Moreover, they invaded all of Turkistan, which added to their victory. Although the British had promised the Ottomans their help, help never came. Besides, they were secretly provoking the war. Eventually, the British occupied Egypt, Cyprus and Aden. Britain, which did not want Russians to become stronger, supported the Ottomans in the Treaty of Berlin which marked the end of the Russo-Turkish War of 1877-1878. During his 30-year reign, Sultan Abdülhamid handled Britain and Russia carefully. He did not allow the publication of articles against Russia, as well as sayings such as "Moskof" and "Rus Ayısı" (Russian Bear) in newspapers. When the tsar moved to his summer cottage in Crimea, Sultan Abdulhamid II acting as the caliphate of the Muslims sent a delegation from Istanbul to welcome the tsar every year. Sultan Abdülhamid said, "There is no need to be scared of Russia; it is enough to get along with the tsar because Russian people see him as both the ruler and the god. However, the Britons are different; they only care about their own interests." When the German ships carrying Ottoman flags bombed the Russian harbors upon orders from Enver Pasha, even unbeknownst to the government in 1914, one of the last disasters of Turkish-Islamic history occurred. The Turks were defeated in the war that lasted for four years. The most severe blow came from the Russian fronts. However, after the 1917 revolution, Russians withdrew and the advocates of the tsar, who were toppled in the revolution, namely the White Army, took shelter in Istanbul en masse.
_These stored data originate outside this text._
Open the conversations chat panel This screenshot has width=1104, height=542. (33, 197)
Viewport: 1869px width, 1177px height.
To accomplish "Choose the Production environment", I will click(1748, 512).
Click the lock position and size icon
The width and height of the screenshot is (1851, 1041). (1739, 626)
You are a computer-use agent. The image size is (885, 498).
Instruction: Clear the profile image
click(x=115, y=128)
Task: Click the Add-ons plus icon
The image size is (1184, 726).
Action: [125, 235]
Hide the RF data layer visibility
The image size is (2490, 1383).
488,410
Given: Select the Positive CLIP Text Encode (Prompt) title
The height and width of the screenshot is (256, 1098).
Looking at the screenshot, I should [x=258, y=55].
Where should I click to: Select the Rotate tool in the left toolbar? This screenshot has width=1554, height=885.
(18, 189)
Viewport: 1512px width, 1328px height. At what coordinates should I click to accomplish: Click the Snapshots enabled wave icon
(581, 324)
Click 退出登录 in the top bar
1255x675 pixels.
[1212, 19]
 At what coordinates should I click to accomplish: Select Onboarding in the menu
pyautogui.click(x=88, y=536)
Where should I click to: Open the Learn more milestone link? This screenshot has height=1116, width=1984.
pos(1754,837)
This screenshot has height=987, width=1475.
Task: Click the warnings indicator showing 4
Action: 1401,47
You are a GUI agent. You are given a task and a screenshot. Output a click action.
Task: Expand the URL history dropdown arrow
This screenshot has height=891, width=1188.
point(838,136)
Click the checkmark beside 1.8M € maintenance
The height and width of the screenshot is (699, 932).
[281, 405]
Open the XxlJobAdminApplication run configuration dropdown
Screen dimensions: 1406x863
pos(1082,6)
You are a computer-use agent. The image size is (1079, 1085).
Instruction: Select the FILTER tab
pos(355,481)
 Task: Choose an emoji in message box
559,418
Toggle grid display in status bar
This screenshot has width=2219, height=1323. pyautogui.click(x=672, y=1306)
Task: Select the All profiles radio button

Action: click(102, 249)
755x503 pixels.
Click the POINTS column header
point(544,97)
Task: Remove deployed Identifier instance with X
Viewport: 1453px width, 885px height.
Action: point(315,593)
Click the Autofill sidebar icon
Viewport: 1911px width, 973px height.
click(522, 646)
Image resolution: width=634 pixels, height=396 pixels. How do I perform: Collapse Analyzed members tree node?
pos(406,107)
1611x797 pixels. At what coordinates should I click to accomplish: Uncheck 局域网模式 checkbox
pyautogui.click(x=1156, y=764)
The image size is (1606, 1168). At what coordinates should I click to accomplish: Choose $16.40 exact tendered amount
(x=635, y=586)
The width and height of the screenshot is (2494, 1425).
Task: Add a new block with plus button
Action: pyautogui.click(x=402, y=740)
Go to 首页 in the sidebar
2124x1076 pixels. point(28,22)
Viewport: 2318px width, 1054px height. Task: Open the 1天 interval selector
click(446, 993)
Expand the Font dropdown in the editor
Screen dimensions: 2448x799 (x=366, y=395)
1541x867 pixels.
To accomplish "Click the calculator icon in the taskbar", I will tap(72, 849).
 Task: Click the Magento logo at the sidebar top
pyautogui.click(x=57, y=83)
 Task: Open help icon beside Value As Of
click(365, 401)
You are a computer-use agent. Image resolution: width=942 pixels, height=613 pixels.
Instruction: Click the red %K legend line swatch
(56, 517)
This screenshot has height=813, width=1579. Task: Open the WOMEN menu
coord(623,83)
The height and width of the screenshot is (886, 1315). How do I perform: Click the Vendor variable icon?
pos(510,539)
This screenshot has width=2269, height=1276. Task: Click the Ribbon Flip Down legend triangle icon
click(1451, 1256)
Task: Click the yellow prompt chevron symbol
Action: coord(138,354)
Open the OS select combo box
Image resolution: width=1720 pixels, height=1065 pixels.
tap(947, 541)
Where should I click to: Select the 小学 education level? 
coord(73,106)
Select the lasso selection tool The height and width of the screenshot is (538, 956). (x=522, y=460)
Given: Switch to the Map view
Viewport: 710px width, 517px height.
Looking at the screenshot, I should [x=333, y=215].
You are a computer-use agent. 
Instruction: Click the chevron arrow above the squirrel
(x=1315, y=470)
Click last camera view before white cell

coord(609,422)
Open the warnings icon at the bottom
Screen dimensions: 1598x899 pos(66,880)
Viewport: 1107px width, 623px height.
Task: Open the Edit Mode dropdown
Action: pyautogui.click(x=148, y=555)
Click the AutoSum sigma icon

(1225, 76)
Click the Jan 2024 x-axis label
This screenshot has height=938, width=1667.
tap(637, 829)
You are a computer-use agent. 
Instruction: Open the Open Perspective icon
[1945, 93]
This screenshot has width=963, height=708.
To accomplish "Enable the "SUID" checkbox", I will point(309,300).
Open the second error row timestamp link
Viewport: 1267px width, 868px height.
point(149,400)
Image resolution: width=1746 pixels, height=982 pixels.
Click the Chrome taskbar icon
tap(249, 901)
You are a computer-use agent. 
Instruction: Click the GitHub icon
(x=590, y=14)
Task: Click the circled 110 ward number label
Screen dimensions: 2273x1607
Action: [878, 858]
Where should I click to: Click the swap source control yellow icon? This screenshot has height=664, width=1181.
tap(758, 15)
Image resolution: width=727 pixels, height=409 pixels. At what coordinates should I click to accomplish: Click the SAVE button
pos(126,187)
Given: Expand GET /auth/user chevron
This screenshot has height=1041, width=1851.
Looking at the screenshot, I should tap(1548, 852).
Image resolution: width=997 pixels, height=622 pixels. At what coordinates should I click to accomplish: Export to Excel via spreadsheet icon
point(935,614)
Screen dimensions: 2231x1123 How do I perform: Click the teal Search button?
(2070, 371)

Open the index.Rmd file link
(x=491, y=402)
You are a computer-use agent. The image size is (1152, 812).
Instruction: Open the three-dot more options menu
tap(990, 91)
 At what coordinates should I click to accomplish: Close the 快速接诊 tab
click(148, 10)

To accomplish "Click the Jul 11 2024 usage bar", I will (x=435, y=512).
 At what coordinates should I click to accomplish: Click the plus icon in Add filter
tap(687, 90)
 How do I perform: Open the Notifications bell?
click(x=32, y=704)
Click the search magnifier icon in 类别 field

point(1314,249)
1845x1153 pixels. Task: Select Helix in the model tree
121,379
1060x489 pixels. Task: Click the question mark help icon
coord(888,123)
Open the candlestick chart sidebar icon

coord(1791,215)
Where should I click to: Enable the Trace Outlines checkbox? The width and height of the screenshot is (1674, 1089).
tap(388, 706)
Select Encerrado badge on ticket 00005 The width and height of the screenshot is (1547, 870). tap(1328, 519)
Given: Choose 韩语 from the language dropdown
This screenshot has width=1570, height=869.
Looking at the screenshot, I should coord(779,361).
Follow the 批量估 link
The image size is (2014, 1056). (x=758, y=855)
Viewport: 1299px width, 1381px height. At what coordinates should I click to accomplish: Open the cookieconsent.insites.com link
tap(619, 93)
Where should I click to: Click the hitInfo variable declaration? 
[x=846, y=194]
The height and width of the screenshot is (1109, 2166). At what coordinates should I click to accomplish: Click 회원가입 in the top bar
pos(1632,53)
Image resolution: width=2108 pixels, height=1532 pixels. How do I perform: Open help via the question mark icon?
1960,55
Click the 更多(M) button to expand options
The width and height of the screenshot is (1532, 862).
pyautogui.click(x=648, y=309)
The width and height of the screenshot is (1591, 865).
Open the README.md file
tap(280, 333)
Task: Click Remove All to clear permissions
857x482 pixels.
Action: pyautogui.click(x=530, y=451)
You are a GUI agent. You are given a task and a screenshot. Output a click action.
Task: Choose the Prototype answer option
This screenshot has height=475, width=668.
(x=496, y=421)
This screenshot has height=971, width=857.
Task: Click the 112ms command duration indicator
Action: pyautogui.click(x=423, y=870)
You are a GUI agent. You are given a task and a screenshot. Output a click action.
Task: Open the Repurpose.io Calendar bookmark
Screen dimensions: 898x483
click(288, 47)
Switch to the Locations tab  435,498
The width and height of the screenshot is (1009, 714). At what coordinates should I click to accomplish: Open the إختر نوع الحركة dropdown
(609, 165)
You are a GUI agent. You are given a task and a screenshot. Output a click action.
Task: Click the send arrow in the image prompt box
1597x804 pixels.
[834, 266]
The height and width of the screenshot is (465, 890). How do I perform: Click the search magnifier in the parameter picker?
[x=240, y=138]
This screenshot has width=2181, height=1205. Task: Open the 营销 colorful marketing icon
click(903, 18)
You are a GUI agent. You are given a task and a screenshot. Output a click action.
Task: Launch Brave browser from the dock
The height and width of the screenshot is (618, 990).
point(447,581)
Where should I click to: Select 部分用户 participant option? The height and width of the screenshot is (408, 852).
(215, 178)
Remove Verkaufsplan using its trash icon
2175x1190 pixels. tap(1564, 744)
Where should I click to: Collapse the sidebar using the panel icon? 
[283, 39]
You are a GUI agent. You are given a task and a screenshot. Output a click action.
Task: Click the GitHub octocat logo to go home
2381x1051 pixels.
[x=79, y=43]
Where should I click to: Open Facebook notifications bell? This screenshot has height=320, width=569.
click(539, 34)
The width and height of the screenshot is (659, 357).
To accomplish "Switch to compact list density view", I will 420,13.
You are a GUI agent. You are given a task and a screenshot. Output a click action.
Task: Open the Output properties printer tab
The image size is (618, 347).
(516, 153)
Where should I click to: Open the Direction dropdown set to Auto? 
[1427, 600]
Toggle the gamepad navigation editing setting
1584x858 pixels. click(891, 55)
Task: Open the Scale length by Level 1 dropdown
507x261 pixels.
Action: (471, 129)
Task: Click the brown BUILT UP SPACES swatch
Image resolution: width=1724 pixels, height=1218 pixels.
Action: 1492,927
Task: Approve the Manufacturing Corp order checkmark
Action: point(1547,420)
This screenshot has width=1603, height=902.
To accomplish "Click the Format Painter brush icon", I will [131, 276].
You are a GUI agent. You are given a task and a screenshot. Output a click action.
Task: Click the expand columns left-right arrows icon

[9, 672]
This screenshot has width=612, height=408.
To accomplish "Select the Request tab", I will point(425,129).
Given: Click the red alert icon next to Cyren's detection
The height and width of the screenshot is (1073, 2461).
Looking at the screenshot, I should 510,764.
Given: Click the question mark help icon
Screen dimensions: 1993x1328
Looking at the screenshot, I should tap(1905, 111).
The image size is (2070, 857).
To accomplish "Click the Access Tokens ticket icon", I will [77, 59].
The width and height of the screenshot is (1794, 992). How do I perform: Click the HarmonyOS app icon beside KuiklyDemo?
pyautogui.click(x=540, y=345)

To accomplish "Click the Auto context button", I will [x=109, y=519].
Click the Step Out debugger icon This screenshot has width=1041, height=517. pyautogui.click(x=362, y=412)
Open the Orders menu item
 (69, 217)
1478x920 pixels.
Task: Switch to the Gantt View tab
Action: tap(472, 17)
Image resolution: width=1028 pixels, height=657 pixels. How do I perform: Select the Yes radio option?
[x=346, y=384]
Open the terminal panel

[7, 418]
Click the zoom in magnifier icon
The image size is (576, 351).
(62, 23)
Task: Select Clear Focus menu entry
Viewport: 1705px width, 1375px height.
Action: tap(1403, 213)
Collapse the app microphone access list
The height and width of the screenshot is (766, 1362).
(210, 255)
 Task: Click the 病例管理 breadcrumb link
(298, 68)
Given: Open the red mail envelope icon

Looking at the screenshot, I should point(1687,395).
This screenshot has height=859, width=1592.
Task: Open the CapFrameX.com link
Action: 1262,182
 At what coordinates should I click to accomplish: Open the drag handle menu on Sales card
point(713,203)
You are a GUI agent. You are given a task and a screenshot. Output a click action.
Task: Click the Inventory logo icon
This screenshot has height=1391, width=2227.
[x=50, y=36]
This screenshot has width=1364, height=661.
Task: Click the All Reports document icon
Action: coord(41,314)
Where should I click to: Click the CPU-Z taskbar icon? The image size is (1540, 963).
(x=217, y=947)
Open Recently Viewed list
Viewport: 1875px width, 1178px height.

The new communist regime supported the government in Ankara. Relations were always good during the early Republican era. After 1945, Turkey wanted to get some advantage, it grew closer to Russia to tease the U.S. Through this strategy, Turkey was urging the U.S. to make a concession. However, sometimes Turkey's bluff, as in the case of late Prime Minister Adnan Menderes and Süleyman Demirel, blew up. The seemingly close relations between these politicians and Russia annoyed the U.S. and were seen as one of the causes of military coups.

Russia compensated for the loss of WWI at WWII by focusing their interests on the Middle East, motivated by goals to dominate the Mediterranean Sea. Aside from Eastern Europe, Africa and the Far East, Algeria, Tunisia, Libya, Egypt, Somalia, Yemen, Syria and Iraq behaved as if they were Russia's satellite states. After 1979, Iran sided with Russia. When the communist regime collapsed in 1990, the fragility of the Russian economy was understood.